REQUIRED WORK:
Answer these questions about the guest post on Latino fiction below:
1. Who is named as the author of the guest post, and where does that person write?
2. Which writer does the post call the architect of African American realism?
3. What descent does the post give for the character Yunior?

TEXT EXCERPT:
○ ○ ○ ○

Guest Post: 5 Works of Alternative Latino Fiction That Will Change Your Life

 

This is a guest post from Isa, an author at Culture Coverage.

 

Hope you enjoy!

 

 

5 Works of Alternative Latino Fiction That Will Change Your Life

The secret to great American writing has always been the niche angle—Faulkner covered Southern Gothic, Hemingway had a firm hold on the Lost Generation, and Morrison is the architect of African American realism.

 

And when it comes to great Latino literature, it’s all in the voices of those writers who deliver visceral stories that stick with you. From Diaz to Delgado, these five novels and short story collections will open worlds familiar and yet unknown to create fully realized characters and traditions that tell the true stories of Latino culture.

 

 

1.    This Is How You Lose Her, by Junot Diaz

 

Diaz is no stranger to the finer points of great fiction; as the novelist behind Drown and The Brief Wondrous Life of Oscar Wao, and well as the editor of The Boston Review, Diaz’s stories have long been top shelf material. When it comes to This Is How You Lose Her, the plot and direction of the short story collection is all tied to one of Diaz’s favorite characters, Yunior, who is a serial cheater of Dominican descent and is constantly at odds with his cultural tendencies and habits. Throughout the intertwined short stories, it becomes clear that the pull between his culture and the American social system is the main antagonist here—and one that provides ample inspiration for incredible words.

○ ○ ○ ○

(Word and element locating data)

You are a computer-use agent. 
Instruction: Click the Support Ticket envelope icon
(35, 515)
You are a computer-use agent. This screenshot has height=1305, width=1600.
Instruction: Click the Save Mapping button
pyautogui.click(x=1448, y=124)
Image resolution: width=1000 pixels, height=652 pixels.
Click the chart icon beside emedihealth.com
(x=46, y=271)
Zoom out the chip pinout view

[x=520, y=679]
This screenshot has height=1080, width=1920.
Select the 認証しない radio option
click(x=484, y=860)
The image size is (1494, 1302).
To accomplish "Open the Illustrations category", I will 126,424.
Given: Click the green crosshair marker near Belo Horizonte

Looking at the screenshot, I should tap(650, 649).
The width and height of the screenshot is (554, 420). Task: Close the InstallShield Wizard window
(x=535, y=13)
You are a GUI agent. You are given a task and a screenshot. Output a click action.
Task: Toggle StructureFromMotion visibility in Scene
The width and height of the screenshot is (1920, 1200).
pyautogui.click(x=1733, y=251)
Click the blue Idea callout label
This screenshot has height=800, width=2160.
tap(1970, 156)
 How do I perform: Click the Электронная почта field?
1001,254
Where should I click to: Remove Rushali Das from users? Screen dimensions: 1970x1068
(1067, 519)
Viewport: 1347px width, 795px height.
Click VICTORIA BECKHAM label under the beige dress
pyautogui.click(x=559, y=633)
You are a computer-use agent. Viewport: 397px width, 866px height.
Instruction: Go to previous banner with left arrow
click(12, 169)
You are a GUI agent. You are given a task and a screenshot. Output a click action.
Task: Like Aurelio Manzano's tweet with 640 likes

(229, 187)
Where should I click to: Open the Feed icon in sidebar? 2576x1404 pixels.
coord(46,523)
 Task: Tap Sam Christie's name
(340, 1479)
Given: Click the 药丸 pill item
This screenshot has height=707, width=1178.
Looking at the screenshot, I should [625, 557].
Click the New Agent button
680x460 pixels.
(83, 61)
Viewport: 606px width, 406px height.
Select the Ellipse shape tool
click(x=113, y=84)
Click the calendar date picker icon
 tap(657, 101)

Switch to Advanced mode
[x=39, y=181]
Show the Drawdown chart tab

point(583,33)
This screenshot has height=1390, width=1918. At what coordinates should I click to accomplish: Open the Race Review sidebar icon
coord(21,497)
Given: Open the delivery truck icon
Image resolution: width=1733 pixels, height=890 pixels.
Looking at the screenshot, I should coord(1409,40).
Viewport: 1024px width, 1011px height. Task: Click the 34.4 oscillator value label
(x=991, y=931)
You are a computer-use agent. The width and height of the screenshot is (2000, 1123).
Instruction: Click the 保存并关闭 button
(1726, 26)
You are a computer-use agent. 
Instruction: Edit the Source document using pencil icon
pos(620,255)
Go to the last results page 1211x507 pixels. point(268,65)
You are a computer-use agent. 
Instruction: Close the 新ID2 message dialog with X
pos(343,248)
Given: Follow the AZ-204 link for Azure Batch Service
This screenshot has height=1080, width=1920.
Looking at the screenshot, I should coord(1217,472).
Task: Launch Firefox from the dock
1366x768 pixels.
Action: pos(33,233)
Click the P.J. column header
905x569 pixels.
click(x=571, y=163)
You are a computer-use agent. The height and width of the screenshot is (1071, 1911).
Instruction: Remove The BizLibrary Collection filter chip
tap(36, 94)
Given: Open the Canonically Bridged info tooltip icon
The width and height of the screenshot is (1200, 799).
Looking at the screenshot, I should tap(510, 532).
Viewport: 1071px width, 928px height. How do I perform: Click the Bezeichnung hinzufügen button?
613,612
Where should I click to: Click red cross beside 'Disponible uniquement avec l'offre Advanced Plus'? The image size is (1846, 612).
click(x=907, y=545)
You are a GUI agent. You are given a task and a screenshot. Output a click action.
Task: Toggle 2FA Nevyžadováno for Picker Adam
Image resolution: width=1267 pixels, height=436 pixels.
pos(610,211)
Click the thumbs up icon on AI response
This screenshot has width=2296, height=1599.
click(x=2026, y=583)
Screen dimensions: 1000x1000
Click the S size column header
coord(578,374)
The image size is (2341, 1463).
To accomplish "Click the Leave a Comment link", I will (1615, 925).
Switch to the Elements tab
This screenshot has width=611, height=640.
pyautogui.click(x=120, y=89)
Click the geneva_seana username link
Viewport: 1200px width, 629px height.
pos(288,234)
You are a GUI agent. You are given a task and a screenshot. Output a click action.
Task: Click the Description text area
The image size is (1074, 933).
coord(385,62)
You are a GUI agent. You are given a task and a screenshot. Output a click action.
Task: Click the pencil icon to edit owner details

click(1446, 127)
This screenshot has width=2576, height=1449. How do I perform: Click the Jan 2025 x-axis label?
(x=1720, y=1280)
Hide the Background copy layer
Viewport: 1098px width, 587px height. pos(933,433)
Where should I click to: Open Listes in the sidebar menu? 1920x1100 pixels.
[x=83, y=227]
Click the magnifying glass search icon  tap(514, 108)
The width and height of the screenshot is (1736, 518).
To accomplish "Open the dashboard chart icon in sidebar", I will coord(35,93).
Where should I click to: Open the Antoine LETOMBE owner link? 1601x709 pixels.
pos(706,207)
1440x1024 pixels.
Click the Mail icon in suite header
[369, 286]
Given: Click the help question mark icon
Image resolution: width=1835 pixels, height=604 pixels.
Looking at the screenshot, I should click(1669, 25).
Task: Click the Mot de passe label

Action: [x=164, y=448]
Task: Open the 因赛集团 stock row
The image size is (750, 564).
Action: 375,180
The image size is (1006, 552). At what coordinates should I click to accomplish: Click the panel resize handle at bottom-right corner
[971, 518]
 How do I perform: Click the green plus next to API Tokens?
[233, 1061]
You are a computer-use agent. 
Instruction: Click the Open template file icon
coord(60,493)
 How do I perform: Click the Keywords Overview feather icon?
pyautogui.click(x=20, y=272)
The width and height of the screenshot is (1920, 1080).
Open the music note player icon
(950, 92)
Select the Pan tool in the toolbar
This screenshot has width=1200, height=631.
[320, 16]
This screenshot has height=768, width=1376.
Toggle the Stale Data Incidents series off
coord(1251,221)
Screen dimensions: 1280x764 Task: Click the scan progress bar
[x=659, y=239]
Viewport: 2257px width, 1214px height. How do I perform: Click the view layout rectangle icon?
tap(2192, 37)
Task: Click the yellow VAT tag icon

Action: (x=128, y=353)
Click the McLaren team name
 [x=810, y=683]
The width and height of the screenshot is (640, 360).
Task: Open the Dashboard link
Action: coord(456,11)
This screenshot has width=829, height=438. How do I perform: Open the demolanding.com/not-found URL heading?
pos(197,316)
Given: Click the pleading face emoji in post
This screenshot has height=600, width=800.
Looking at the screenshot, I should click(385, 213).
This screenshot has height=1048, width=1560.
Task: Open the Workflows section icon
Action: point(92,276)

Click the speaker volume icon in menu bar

○ ○ ○ ○

COMPLETED TASK:
1. Isa, an author at Culture Coverage.
2. Morrison.
3. Dominican.